Des données vont dans le sens de l’interprétation des auteurs. Des études animales ont montré que la progression de la puberté peut être modifiée sous certaines conditions de stress et que le taux de croissance est affecté par des concentrations plus élevées de cortisol, un marqueur de la réactivité au stress.

L’usage de drogues –écrivent les auteurs- peut provoquer des réactions de stress, qui peuvent altérer le développement de la puberté et affecter le taux de croissance. Ils montrent en effet ici que la consommation aiguë de cannabis entraine une hausse significative des concentrations salivaires de cortisol. En conclusion, l’utilisation de la marijuana peut provoquer des réactions de stress favorisant le développement de la puberté et la réduction des taux de croissance.
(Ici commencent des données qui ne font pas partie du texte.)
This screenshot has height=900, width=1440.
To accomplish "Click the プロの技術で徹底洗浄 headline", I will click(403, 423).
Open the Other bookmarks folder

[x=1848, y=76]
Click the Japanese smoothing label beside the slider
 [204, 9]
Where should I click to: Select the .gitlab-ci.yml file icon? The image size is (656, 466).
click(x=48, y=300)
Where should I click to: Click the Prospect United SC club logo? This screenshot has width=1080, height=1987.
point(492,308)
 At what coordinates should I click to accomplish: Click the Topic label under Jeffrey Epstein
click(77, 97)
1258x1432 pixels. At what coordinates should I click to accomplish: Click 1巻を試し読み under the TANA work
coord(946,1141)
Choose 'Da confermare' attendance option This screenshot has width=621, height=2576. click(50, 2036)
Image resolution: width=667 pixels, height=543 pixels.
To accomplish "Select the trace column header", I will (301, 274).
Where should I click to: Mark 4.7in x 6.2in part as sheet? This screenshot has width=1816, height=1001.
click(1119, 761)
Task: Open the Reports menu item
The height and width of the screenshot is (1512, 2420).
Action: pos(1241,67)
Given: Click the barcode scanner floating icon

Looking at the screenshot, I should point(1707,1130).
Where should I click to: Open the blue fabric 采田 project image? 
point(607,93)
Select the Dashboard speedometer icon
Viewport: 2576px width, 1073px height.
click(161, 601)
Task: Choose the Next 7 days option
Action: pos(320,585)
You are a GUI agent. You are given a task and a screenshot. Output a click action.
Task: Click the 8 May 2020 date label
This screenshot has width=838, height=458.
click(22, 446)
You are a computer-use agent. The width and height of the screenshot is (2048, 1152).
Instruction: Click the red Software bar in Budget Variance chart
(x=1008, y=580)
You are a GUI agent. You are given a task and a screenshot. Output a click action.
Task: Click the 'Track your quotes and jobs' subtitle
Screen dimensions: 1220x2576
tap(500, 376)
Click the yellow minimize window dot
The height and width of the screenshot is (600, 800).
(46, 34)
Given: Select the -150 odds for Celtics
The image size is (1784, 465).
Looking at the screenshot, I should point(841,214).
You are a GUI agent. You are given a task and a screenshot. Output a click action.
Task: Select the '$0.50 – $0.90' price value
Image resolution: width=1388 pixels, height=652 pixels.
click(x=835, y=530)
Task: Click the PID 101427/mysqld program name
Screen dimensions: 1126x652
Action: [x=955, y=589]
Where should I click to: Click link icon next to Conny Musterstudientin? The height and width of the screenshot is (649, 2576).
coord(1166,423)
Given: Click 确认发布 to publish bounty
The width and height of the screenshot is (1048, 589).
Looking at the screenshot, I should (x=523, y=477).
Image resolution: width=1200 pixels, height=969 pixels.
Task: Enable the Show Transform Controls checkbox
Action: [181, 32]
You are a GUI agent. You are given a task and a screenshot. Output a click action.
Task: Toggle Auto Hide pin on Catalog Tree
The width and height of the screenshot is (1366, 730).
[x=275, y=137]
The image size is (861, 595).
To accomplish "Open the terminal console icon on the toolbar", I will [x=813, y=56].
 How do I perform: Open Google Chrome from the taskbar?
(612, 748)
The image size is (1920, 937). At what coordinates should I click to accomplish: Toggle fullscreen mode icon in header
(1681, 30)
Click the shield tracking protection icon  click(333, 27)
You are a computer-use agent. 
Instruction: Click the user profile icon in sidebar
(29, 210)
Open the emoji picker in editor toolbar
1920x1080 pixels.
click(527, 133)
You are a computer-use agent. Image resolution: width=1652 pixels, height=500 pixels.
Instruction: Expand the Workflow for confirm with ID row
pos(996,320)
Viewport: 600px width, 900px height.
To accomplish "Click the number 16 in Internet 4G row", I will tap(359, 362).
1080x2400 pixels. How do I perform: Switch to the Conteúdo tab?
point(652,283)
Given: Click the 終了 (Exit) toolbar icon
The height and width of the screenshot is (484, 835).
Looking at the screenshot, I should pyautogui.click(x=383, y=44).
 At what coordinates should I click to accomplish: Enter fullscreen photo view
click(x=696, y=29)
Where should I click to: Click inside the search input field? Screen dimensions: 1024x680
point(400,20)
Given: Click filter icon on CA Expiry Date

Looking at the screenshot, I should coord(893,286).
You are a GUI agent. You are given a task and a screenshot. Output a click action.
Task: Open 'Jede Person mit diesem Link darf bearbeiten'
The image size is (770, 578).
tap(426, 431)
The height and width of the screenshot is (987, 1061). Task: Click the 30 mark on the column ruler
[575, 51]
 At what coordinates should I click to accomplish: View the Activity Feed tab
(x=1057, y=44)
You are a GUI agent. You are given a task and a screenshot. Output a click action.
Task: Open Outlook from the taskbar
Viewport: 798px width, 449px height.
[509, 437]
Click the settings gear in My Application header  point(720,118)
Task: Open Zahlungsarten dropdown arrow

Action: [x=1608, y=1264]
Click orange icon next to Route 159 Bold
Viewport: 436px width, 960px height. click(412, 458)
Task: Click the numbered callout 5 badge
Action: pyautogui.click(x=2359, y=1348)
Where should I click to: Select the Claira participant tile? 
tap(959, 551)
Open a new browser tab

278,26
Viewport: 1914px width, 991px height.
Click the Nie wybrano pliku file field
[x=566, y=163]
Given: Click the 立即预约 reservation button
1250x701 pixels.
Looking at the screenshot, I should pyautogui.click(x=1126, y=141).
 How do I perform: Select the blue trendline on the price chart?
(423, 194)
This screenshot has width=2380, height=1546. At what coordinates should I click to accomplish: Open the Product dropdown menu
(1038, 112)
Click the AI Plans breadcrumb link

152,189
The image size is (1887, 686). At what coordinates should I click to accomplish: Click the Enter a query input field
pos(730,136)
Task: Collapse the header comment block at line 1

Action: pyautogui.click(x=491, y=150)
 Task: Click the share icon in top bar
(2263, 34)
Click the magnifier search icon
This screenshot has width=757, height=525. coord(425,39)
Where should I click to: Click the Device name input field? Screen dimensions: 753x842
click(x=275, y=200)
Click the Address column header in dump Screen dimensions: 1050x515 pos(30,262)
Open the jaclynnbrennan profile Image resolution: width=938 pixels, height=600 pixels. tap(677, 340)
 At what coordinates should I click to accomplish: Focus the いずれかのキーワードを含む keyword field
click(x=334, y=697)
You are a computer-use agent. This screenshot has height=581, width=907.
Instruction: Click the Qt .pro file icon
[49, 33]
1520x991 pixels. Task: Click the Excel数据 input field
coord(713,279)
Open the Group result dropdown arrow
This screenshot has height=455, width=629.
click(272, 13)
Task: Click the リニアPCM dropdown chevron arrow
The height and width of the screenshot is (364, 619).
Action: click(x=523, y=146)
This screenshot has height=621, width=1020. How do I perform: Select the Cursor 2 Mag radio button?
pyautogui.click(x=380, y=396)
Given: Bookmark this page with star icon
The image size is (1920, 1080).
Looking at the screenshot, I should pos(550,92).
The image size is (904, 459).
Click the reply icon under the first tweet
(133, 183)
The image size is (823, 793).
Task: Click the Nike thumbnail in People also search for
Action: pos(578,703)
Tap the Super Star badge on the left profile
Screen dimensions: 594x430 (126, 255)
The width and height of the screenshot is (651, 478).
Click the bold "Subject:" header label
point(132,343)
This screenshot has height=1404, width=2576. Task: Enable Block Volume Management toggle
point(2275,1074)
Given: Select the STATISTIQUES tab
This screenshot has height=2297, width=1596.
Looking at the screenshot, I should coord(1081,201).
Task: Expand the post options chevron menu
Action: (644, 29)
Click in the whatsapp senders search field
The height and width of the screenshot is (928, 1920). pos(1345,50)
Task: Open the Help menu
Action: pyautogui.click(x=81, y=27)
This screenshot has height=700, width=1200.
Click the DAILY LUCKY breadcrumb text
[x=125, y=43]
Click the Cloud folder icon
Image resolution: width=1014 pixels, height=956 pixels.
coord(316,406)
Petit rappel sur les effets du cannabis sur le cerveau à l’adolescence : De nombreuses études ont documenté les effets d’une consommation régulière de cannabis à l’adolescence, alors que le cerveau est toujours en développement et son empreinte sur la forme et le volume des zones cérébrales impliquées dans la récompense, le plaisir et les émotions, mais également dans la mémoire, l’apprentissage et la prise de décision. On peut également citer cette méta-analyse des US National Institues of Health (NIH) publiée dans le New England Journal of Medicine sur les effets néfastes du cannabis. Cette analyse de la littérature scientifique, qui précise que parmi les effets néfastes évoqués, nombreux sont ceux qui restent à valider, mais rappelle néanmoins la vulnérabilité du cerveau à l’adolescence et que fumer du cannabis à l’adolescence réduit le QI à vie.